Structurally, Both Sides of the Blade is certainly a very interesting film. How else can we describe it than as a carefully curated journey into the nucleus of a married couple as they navigate the boundaries between consolidated love and raw desire, delivered through a stream-of-consciousness approach that is derived from the director’s unique fascinating with not only the subject matter itself, but the general ideas that it represents? There are many exceptional qualities that may be bewildering to those expecting a more coherent set of ideas, which is certainly valid (especially considering the subject matter that resides at the heart of the film. Perhaps if there is a flaw, it would be the lack of focus on a particular viewpoint – both of the central characters are well-crafted, and performed brilliantly by the actors, but they don’t quite work together in tandem in the way that we’d expect from a two-hander such as this. If anything both Binoche and Lindon somehow operate as being supporting in each other’s stories, rather than sharing the focus throughout the film. Perhaps this was intentional, but it ultimately led to a film that is not particularly strong in terms of how it characterizes these individuals together, which buttresses the idea that their relationship is growing increasingly strained as a result of the spectre of the past coming to haunt them, but at the expense of those moments where we’d hope to be convinced towards the undying devotion that supposedly underpins their marriage, which we never really come to appreciate as a result of the film’s more inconsistent approach to exploring them as characters. It’s not a major shortcoming, but it is one that feels like it could have easily have been circumvented with a more concise approach, and with further attention to the details in moments when we are supposed to believe that these are two people who feel some kind of strong emotions to each other, and not just the cathartic hatred we encounter in that stunning and provocative final confrontation between the pair.

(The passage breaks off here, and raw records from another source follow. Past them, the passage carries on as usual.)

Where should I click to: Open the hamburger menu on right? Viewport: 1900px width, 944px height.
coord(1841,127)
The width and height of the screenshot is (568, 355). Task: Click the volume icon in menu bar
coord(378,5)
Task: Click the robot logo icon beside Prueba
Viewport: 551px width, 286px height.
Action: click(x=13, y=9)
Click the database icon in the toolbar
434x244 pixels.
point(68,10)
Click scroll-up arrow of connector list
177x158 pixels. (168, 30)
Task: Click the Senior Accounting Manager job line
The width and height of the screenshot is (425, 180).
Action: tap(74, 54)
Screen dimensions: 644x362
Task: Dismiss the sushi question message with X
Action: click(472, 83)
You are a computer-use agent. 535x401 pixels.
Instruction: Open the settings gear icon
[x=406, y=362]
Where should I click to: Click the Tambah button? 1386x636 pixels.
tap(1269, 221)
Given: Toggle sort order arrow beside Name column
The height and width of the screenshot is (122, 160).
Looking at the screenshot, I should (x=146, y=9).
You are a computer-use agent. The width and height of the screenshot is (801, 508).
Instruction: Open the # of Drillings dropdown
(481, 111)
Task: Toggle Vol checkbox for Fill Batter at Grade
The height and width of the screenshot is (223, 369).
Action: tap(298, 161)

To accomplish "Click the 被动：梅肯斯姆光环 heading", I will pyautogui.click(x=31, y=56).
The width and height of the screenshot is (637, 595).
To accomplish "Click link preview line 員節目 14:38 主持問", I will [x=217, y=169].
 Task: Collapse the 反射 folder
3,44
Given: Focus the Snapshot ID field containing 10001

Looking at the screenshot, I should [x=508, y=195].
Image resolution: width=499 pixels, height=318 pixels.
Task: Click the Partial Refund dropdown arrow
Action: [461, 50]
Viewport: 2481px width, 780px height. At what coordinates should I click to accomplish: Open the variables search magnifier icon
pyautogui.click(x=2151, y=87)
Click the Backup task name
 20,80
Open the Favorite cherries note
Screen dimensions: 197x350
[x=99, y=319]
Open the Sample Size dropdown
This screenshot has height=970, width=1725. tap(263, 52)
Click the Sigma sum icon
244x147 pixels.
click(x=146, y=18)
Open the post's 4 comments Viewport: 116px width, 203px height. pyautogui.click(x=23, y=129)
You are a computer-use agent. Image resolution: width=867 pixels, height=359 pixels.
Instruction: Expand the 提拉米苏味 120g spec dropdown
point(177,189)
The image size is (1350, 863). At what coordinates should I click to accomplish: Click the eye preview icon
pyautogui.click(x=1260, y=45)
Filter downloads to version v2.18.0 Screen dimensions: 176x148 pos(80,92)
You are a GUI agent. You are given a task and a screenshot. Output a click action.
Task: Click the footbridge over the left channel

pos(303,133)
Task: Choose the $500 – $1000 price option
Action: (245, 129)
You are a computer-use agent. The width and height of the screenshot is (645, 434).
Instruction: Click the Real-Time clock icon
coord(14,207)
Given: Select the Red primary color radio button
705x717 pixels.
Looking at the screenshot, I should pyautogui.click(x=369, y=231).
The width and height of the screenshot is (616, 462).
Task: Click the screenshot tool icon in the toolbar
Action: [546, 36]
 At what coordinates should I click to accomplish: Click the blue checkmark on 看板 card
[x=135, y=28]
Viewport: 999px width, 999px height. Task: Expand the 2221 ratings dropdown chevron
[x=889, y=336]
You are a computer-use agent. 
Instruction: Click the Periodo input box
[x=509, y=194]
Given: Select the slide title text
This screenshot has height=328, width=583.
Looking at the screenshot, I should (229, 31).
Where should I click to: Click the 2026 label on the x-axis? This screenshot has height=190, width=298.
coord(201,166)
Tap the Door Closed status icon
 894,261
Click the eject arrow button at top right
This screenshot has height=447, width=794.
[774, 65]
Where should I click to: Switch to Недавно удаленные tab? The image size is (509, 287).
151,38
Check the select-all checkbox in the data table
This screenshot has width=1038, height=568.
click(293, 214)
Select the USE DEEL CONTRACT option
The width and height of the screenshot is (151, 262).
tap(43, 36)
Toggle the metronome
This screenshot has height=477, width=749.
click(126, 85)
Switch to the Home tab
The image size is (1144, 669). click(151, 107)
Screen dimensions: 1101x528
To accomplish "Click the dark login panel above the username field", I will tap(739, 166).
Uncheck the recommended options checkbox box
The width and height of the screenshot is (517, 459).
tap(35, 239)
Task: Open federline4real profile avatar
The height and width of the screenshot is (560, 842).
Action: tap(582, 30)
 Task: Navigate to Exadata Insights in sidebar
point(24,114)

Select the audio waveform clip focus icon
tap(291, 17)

Both Sides of the Blade is a daring and provocative exercise in existential romanticism, and a series of fascinating moments handcrafted by a director with a sincere passion for the ideas that simmer beneath the surface. It’s not always very clear what Denis is intending to do with this film – some may argue that it’s just a series of disjointed scenes that showcase a previously happy marriage that has begun to fail when certain events lead both parties to reevaluate their relationship. The film does take some time to fully allow all of its ideas to unravel, but it becomes quite an enthralling experience once it hits a particular stride, and we find ourselves growing increasingly more engaged with the material, which is drawn from a place of genuine and undying interest in the life of a marriage that has slowly begun to unravel as a result of infidelity, both physical and emotional. The film doesn’t always succeed in all of its ideas, but it can be seen as something of a revelation when it finds time to expand on certain details – and whether we appreciate it for its stunning humanity, or its complex exploration of the idea of romance (and its incredulity towards happy endings, a vital element of this story), we can always find something valuable in this film, a work that’s biggest shortcoming is perhaps that it was slightly too ambitious, to the point where not everything it is doing is all that successful – what when it works, Both Sides of the Blade is incredible, and finds the nuance in a very complex story that proves that there are still new ideas to be drawn out from taut conventions and concepts.